Given request: Return the lines between the line holding "at (636, 79)." and the line holding "coordinates (723, 292).", inclusive, reproducing them exactly.

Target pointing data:
-- -- --
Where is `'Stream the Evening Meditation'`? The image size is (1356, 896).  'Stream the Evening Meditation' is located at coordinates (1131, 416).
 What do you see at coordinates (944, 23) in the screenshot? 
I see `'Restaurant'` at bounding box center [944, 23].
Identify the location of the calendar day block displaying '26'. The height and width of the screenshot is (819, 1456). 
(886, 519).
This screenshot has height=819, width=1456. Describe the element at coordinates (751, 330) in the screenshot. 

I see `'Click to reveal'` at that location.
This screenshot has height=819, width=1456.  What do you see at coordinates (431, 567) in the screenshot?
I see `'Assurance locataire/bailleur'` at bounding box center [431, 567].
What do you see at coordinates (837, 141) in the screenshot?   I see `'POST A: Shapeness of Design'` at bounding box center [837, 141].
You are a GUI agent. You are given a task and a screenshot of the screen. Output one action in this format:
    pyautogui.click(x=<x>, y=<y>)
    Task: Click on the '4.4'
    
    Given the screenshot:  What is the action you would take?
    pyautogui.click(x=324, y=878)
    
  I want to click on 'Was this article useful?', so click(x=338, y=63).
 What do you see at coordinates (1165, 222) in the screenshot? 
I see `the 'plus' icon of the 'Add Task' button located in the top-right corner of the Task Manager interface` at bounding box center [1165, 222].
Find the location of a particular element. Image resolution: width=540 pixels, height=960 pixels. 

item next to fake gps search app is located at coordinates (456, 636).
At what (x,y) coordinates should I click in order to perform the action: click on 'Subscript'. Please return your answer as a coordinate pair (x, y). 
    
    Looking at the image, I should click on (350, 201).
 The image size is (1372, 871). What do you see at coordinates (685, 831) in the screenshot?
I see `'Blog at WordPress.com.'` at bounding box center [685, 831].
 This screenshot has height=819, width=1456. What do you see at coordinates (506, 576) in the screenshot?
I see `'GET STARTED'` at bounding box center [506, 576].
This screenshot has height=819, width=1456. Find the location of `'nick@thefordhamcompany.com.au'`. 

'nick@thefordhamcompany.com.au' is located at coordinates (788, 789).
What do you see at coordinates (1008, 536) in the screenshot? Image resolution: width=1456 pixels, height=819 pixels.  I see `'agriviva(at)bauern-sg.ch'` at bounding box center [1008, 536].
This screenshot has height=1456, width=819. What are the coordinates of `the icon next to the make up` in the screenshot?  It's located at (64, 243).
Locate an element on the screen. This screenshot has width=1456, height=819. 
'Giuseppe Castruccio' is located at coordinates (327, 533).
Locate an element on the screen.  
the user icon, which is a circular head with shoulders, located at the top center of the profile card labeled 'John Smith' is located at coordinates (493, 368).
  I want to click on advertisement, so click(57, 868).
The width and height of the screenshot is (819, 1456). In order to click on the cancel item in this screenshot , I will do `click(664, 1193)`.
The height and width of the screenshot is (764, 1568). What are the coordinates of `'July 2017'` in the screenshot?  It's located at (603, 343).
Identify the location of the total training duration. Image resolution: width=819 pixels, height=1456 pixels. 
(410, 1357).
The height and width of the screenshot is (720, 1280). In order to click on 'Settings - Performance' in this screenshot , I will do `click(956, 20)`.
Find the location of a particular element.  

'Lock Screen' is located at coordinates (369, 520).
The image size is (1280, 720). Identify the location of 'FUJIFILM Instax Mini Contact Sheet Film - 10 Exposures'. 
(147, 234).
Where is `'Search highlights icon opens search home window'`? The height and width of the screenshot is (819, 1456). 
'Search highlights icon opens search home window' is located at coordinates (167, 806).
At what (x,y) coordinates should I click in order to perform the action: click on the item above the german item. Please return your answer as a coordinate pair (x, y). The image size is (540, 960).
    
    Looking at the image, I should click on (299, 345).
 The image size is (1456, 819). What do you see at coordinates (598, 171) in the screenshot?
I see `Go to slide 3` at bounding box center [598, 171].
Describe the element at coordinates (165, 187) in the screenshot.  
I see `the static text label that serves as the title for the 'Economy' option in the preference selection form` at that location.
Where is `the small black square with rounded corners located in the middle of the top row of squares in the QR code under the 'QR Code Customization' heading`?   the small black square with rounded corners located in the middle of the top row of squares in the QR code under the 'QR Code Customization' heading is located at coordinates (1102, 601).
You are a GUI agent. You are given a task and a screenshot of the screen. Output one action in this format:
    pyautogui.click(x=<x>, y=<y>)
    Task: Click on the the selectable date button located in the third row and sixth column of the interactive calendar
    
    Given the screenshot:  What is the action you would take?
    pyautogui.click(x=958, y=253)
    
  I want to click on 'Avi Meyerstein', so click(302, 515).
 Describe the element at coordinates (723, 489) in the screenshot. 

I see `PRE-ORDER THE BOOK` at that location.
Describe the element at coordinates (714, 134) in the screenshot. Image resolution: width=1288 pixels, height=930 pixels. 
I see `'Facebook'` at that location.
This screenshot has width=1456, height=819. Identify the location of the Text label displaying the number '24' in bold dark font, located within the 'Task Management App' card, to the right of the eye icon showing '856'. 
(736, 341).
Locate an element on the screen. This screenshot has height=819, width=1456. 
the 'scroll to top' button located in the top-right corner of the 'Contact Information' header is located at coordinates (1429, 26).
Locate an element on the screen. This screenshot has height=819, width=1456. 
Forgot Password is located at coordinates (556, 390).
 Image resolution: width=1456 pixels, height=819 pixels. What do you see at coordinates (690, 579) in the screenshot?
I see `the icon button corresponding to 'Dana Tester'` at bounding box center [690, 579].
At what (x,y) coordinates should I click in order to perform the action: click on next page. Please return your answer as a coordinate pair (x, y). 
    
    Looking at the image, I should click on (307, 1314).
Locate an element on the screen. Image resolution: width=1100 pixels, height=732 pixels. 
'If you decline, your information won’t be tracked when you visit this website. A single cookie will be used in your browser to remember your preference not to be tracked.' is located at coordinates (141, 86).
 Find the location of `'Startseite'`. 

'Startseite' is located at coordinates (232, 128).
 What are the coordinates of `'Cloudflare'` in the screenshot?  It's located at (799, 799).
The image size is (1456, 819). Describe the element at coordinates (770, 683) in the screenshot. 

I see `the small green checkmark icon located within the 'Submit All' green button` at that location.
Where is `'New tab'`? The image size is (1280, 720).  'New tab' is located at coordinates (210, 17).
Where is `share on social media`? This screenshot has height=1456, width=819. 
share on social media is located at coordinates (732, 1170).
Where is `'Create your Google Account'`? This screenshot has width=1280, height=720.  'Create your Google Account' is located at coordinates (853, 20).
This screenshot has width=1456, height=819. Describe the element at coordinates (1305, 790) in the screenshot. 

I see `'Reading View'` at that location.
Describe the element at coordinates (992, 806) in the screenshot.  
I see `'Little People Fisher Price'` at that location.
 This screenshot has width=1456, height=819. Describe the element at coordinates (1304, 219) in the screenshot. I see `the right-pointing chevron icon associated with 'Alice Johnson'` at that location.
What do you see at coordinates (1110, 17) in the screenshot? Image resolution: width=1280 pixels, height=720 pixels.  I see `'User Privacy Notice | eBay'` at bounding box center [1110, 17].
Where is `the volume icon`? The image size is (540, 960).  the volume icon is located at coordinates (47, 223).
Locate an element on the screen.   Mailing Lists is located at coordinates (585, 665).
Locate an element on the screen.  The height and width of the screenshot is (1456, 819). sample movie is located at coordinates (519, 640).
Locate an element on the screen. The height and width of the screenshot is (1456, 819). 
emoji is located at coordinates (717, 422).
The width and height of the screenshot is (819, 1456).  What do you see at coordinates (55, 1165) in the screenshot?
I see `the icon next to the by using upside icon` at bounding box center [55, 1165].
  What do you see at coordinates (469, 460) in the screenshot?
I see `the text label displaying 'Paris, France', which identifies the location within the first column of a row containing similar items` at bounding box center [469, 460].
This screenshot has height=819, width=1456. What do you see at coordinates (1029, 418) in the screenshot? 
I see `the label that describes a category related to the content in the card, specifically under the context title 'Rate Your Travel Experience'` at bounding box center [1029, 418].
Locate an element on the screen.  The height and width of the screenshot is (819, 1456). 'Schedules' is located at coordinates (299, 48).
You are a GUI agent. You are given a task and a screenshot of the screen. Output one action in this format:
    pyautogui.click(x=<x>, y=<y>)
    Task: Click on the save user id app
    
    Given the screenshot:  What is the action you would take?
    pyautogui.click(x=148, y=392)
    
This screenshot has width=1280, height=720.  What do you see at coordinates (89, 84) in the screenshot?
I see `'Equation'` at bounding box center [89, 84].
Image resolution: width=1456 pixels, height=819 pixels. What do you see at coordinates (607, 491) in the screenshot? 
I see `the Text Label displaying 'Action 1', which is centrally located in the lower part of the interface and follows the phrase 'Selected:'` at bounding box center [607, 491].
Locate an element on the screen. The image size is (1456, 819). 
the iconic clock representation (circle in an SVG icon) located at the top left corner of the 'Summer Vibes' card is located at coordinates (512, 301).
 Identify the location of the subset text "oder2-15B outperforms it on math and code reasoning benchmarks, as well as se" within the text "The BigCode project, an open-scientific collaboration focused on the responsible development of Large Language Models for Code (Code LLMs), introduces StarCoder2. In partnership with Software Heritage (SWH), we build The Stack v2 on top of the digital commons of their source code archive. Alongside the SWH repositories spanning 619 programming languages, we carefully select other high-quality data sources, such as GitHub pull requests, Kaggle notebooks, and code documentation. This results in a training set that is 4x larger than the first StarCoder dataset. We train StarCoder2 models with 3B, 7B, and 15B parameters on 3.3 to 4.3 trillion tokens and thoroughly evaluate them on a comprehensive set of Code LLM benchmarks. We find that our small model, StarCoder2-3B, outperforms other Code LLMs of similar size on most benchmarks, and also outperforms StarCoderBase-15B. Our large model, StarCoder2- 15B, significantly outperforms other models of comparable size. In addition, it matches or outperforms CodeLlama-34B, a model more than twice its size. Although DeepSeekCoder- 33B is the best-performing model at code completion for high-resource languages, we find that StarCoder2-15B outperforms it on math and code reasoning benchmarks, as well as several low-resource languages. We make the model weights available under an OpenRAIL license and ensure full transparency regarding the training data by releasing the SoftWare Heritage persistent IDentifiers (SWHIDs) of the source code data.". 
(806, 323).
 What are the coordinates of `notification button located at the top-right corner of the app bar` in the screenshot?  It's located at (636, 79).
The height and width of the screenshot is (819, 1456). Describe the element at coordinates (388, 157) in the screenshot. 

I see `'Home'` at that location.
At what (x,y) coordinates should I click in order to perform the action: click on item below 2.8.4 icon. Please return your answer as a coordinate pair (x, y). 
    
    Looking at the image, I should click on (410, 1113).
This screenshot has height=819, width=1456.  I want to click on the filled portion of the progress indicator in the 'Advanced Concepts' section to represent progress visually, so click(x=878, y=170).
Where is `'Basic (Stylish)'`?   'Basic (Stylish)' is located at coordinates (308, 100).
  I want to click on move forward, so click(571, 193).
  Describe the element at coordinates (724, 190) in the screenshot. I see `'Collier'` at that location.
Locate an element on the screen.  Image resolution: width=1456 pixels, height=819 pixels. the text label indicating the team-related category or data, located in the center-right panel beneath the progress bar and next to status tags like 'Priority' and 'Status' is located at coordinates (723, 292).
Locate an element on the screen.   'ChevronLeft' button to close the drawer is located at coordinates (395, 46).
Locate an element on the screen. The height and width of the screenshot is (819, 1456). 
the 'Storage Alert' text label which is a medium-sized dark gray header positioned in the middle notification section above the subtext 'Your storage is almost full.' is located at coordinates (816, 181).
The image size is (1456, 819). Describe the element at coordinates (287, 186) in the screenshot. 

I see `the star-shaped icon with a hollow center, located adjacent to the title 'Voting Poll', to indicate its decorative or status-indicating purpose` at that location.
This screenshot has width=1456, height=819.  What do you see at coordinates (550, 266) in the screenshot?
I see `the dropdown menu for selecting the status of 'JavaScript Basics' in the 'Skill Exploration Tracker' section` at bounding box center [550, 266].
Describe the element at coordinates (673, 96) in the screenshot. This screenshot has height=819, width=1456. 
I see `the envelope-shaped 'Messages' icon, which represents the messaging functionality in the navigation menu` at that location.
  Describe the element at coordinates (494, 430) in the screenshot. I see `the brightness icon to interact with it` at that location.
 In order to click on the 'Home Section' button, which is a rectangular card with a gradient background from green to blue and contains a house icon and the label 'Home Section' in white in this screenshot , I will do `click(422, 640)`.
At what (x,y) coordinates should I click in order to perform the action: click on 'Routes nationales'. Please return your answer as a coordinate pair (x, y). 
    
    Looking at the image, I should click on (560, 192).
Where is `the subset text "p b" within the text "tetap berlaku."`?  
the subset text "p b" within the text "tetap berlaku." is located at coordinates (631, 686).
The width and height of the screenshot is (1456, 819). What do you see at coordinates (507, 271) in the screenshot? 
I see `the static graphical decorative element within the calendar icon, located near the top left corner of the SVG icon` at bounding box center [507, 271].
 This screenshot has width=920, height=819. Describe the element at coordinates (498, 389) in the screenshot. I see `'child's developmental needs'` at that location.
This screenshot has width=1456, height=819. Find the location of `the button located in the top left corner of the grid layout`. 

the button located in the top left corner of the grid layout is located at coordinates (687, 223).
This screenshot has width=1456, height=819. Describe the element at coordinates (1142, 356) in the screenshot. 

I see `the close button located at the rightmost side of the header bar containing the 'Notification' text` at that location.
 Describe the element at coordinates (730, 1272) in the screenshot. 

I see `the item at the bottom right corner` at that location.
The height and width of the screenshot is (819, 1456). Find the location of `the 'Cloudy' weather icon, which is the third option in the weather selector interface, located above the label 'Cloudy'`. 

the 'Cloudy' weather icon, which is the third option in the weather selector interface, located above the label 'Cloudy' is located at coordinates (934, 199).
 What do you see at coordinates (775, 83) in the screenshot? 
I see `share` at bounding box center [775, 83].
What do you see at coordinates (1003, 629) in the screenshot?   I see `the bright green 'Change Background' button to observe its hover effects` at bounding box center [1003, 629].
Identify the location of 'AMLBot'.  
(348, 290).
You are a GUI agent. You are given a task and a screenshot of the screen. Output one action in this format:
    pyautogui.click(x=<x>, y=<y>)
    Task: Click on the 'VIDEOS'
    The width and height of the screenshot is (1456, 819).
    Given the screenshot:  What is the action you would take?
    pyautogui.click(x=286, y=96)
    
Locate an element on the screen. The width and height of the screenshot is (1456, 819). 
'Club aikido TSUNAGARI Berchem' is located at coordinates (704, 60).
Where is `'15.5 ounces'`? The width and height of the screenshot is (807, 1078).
-- -- --
Result for this exercise:
 What are the coordinates of `notification button located at the top-right corner of the app bar` in the screenshot?  It's located at (636, 79).
The height and width of the screenshot is (819, 1456). Describe the element at coordinates (388, 157) in the screenshot. 

I see `'Home'` at that location.
At what (x,y) coordinates should I click in order to perform the action: click on item below 2.8.4 icon. Please return your answer as a coordinate pair (x, y). 
    
    Looking at the image, I should click on (410, 1113).
This screenshot has height=819, width=1456.  I want to click on the filled portion of the progress indicator in the 'Advanced Concepts' section to represent progress visually, so click(x=878, y=170).
Where is `'Basic (Stylish)'`?   'Basic (Stylish)' is located at coordinates (308, 100).
  I want to click on move forward, so click(571, 193).
  Describe the element at coordinates (724, 190) in the screenshot. I see `'Collier'` at that location.
Locate an element on the screen.  Image resolution: width=1456 pixels, height=819 pixels. the text label indicating the team-related category or data, located in the center-right panel beneath the progress bar and next to status tags like 'Priority' and 'Status' is located at coordinates (723, 292).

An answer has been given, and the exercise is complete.